The Total Operations Processing System (TOPS) classification is a computerised numbering system used by British railways that dates back to the early 1970s. TOPS helped to identify the different types of rail cars that include locomotives and every type of coach car. It divides them into the categories of electric or diesel with differentiation between their hauling power and capacities. It replaced the older number system that was created in 1957.

Diesel Locomotives

Based on the TOPS numbering system, diesel locomotives are numbered from one through 69 with the highest number being the most powerful locomotive. They are divided into six types beginning with the first subtype of 01 to 14, which are smaller locomotives with less than 800 horsepower. The five higher types include: Type 1 (numbers 15 to 20 with 800 to 1,000hp), Type 2 (numbers 21 to 31 with 1,001 to 1,499hp), Type 3 (numbers 33 to 37 with 1,500 to 1,999hp), Type 4 (numbers 40 to 53 with 2,000 to 2,999hp) and Type 5 (numbers 55 to 67 with higher than 3,000hp). Class 57 is the only exception with 2,500hp due to its extra hauling power that is equal to a Type 5.

Electric Locomotives

Electric locomotives, based on the TOPS classification are numbered from 70 to 95. They are divided into two categories: DC that are direct current locomotives numbered from 70 to 77, and AC, which are locomotives numbered from 80 to 92 that utilise alternating currents or both AC and DC systems. Locomotives in this classification can also be electro-diesel trains that use an electrified third rail or an internal generator.

Diesel Multiple Units

A diesel multiple unit trains, also known as rail cars, consist of multiple carriages powered by one or more on-board diesel engines. The TOPS numbering system divides them into two overall categories based on transmission and year.
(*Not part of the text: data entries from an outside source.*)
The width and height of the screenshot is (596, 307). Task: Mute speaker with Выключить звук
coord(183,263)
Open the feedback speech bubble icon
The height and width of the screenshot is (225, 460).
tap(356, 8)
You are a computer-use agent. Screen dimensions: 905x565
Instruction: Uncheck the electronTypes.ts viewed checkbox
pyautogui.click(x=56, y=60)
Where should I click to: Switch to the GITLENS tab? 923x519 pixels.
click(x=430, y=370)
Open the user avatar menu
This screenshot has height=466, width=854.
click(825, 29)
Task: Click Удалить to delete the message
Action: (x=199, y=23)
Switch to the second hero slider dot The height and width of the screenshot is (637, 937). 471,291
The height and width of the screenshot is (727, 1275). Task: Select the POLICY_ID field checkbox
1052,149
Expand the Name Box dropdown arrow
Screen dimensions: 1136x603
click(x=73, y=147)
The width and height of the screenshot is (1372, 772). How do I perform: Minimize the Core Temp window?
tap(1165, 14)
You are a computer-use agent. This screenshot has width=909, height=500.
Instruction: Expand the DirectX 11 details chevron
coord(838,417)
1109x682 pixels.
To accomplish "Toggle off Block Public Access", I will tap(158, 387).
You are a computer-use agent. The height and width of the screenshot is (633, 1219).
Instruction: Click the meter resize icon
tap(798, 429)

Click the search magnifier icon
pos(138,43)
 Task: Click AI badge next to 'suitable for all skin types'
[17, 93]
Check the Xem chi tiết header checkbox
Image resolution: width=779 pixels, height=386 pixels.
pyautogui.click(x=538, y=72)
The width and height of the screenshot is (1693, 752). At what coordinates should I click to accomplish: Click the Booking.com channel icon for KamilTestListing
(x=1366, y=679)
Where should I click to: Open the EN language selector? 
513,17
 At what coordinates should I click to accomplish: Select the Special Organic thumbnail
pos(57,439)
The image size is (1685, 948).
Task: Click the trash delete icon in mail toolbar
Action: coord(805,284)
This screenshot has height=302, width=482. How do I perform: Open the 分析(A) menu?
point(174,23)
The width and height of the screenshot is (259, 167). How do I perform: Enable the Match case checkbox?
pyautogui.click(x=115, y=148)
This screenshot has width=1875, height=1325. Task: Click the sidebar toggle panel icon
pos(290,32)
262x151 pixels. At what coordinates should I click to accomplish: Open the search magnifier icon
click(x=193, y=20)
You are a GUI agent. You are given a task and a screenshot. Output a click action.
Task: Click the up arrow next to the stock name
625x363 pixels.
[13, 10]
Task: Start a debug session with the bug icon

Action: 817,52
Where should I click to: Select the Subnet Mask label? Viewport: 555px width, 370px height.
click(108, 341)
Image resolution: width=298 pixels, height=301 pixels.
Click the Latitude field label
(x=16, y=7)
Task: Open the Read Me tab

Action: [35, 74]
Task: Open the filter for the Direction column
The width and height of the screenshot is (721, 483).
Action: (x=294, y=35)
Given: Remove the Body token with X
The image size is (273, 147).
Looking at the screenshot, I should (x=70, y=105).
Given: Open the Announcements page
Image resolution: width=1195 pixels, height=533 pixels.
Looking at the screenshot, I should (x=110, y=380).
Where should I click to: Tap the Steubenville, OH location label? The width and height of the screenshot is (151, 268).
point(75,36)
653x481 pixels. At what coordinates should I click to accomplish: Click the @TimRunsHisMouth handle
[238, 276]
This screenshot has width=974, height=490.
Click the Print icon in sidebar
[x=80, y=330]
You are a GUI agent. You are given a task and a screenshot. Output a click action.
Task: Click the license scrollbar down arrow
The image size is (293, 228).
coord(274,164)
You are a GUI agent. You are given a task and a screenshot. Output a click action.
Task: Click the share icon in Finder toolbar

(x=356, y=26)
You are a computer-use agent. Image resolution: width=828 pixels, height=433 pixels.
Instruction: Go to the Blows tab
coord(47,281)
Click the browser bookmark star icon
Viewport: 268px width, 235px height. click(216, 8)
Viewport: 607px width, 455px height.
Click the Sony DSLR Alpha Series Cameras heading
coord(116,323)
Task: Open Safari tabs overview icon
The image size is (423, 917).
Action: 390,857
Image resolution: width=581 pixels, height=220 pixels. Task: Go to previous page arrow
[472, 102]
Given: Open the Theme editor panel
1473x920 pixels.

Mechanical or hydraulic transmission units numbered in three groups: 100 to 131 for units built between 1956 and 1963, 140 to 144 for units built between 1981 and 1988, and 150 to 180 for units built from 1984 and later.

The diesel units with electric transmission are numbered in four groups: 201 to 207 for units built from 1957 to 1962, 210 for the 1981 models, 220 and 221 for units built from 2000 to 2002, and 251 to 254 for units built from 1959 to 1985.

Electric Multiple Units

The electric multiple units are divided into six groups based on electrical source: 302 to 312 for overhead AC models, 313 to 390 for second-generation overhead models, 401 to 438 for third-rail models in the southern region, 442 to 466 for second-generation third-rail models in the southern region, 480 to 499 for third-rail special types in the southern region, and 501 to 508 for either third-rail or overhead models in non-southern regions.


Locomotive-hauled coaches based on the TOPS classification are numbered from one to 99,999 and divided into several common categories: Mark 1 (mail and parcel coaches), Mark 2 (dining cars, standard and first classes coaches), Mark 3 and 4 (sleeping cars, luggage coaches, as well as standard, first-class, and dining coaches).